Thanks to the PHAT survey, there will be HST images for about 1/3 of that galaxy but to find
all the little clumps of stars, we will need a lot of eyeballs-on-data.
What can I contribute? Well back in the Pleistocene (ahem halcyon days of my PhD) I studied the number of background galaxies through foreground disks. I used that number to estimate the
dust content of the foreground spiral galaxy. But in this project. misclassification of a background object may well be the greatest contaminant to a clean cluster catalog. So the volunteers will be looking for these as well. Bill and me will be using these little galaxies to study the dust in M31.

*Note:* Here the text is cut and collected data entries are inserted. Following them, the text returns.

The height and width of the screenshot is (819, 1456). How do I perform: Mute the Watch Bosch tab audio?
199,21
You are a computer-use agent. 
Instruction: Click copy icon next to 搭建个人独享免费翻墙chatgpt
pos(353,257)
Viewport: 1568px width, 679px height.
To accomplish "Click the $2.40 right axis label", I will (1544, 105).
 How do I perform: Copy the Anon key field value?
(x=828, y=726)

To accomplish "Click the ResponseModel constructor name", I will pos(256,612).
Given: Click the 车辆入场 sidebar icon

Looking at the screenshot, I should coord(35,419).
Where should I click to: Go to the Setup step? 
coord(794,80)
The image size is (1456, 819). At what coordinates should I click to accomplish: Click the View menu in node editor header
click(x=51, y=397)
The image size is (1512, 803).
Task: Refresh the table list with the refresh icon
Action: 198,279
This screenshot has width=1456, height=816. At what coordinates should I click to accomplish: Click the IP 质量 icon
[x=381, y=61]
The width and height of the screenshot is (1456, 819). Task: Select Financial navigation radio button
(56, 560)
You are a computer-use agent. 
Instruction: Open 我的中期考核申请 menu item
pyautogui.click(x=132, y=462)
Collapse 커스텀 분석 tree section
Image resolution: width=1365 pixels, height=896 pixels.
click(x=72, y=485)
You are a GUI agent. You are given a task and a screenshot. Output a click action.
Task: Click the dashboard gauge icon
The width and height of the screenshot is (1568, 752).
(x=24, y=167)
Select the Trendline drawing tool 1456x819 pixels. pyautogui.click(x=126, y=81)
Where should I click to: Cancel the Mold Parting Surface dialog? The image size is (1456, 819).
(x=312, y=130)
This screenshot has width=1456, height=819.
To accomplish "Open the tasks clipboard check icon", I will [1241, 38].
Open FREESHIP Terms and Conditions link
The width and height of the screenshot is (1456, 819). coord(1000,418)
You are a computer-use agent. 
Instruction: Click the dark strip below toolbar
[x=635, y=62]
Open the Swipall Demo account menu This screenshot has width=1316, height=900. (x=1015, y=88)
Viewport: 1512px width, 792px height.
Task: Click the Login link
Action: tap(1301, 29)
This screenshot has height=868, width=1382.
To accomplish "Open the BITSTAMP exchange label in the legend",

I may have a go at using their number but the most interesting use will be to take a background galaxy (preferably an elliptical) and see if a dust structure from M31 is visible highlighted against the backdrop of the background galaxy.
During my PhD, I never thought there would be ever enough data on M31 to do any of this and then Julianne Dalcanton got the PHAT program approved. Super-excited to see several interests combine here: Hubble, citizen science, background galaxies, star clusters and dust.